Rows of pointing data:

____________________

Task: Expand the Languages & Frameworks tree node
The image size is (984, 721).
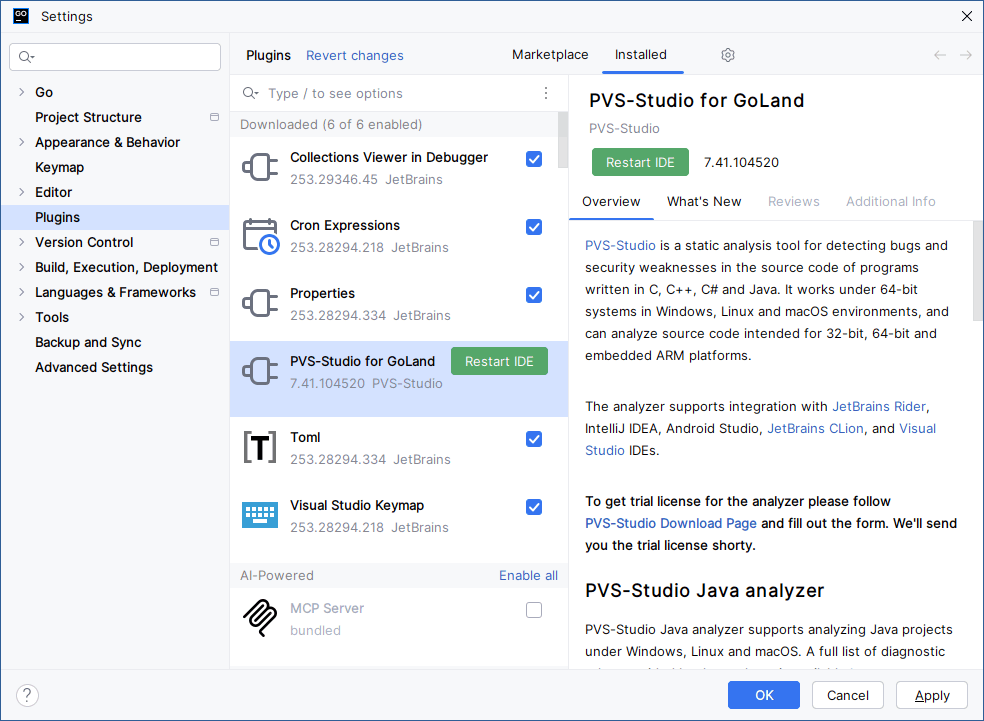Action: (x=22, y=292)
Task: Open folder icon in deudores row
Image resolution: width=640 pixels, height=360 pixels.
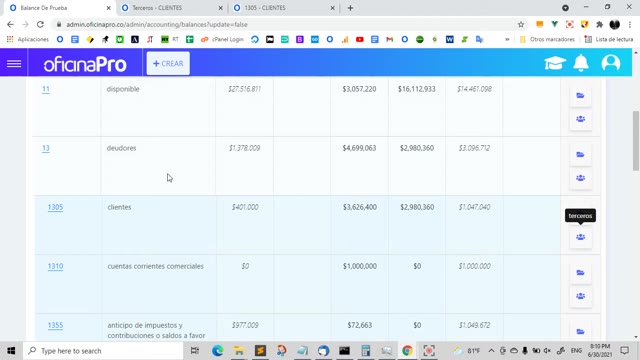Action: [580, 155]
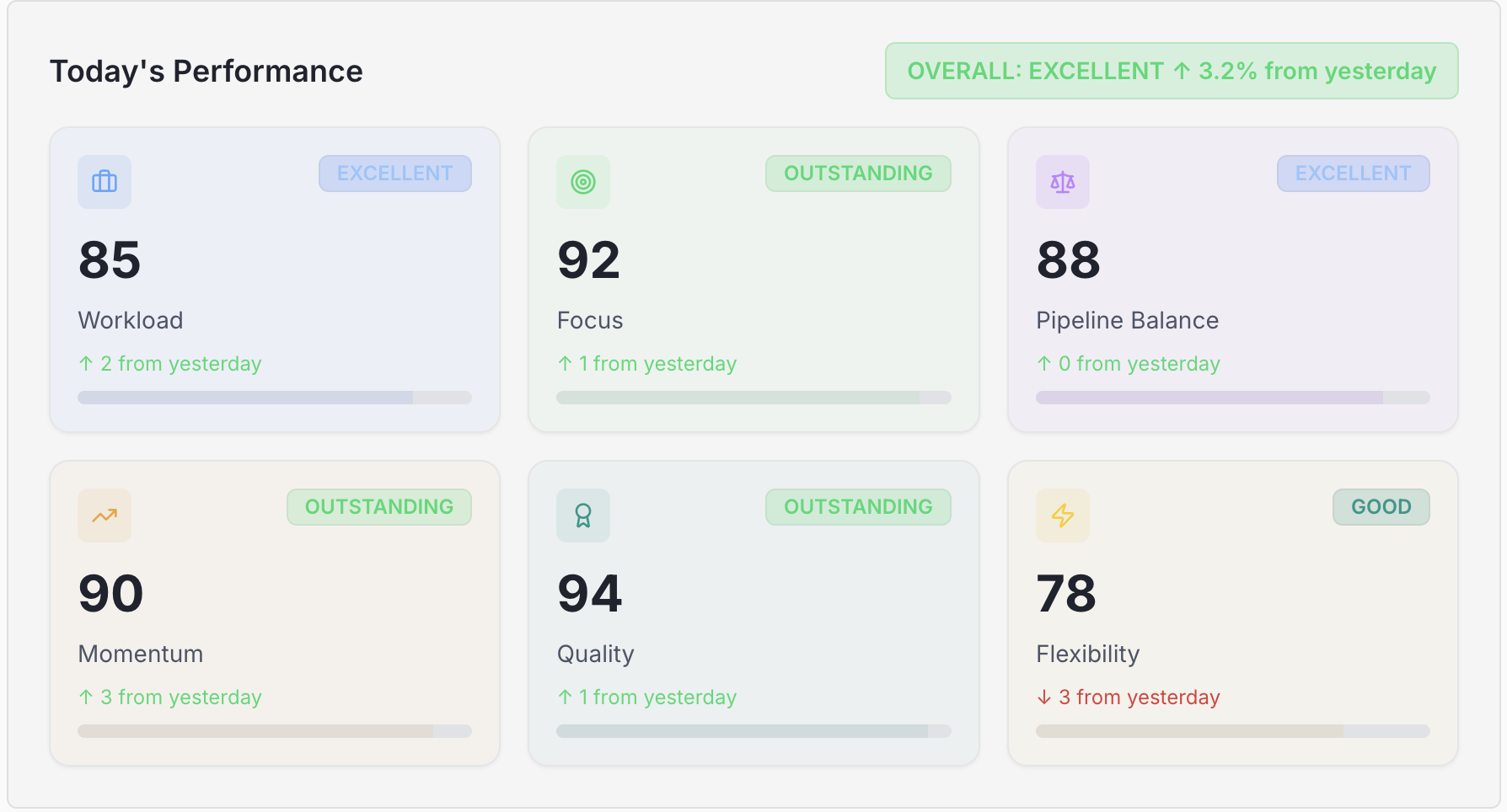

____________________

§ **DIRECTIONS FOR THIS TASK**
Arrange the lines above as a numbered list, skipping any blank lines. Leave the pictures out of your answer.

§ **EXERCISE ANSWER**
1. Task: Expand the Languages & Frameworks tree node
2. The image size is (984, 721).
3. Action: (x=22, y=292)
4. Task: Open folder icon in deudores row
5. Image resolution: width=640 pixels, height=360 pixels.
6. Action: [580, 155]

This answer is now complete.